A Long Way From Home does not whitewash Australia’s past with stories of white masculine heroes. This latest novel wades into the history wars that have been raging since Paul Keating and John Howard’s divergence of opinion in the mid-nineties on what constitutes Australian history. In 1985, Carey focused on Aboriginal dispossession and terra nullius in Illywhacker he does this in A Long Way From Home too – but here he also confronts another type of dispossession, that of Aboriginal Australia’s cultural identity. A Long Way From Home changes this position.

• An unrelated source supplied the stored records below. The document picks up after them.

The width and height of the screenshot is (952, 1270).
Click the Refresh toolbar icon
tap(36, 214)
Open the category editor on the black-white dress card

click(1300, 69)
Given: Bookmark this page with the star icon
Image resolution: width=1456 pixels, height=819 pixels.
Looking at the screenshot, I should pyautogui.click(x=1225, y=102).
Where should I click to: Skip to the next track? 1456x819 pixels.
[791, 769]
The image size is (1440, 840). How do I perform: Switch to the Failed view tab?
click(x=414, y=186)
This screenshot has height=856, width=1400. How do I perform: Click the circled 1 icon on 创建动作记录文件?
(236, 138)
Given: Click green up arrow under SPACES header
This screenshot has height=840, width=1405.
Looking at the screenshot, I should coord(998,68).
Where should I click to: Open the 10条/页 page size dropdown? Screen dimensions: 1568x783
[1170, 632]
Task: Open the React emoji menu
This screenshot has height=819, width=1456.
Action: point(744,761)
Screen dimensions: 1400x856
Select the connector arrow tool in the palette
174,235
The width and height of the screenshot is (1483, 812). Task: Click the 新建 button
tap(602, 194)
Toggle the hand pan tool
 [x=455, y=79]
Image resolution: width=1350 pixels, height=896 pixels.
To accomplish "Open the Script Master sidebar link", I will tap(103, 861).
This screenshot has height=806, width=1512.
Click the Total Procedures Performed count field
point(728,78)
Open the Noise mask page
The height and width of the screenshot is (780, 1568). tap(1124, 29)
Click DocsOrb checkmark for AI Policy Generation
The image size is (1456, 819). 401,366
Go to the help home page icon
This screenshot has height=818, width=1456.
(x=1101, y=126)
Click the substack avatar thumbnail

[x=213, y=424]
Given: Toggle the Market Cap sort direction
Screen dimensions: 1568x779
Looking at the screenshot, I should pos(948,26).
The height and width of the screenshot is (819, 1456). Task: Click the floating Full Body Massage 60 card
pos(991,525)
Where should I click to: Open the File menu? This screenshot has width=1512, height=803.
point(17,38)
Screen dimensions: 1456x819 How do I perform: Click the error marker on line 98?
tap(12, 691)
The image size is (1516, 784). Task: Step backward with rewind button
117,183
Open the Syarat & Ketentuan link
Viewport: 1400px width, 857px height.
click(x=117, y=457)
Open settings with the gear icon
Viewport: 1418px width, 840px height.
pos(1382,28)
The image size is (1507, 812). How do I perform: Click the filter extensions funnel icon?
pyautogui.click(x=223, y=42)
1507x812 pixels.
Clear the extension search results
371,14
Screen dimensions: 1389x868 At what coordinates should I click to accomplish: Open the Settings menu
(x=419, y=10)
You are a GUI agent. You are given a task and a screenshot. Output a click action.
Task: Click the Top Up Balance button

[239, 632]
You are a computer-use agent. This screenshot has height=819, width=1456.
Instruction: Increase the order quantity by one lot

Yet Carey admits that despite his ambition to ‘acknowledge the peculiar circumstances of invasion, colonisation and immigration that have made us who we are’ he has always ‘avoided direct confrontation with race, and the question of what it might mean to be a white Australian’. Indeed, Carey’s fiction has always been concerned with iconic events and characters that have shaped Australia’s identity: Dickens’ representation of Australia in Great Expectations in Jack Maggs (1997), the Ern Malley affair in My Life as a Fake (2003), Ned Kelly in True History of the Kelly Gang (2000) and, most recently, the overthrow of the Whitlam government and the leaking of classified information by Julian Assange in Amnesia (2014).

a long way home book summary

In his author’s note for A Long Way From Home (2017), Peter Carey explains, ‘I have spent my life writing about my Australian inheritance, interrogating our colonial past, or possible futures’.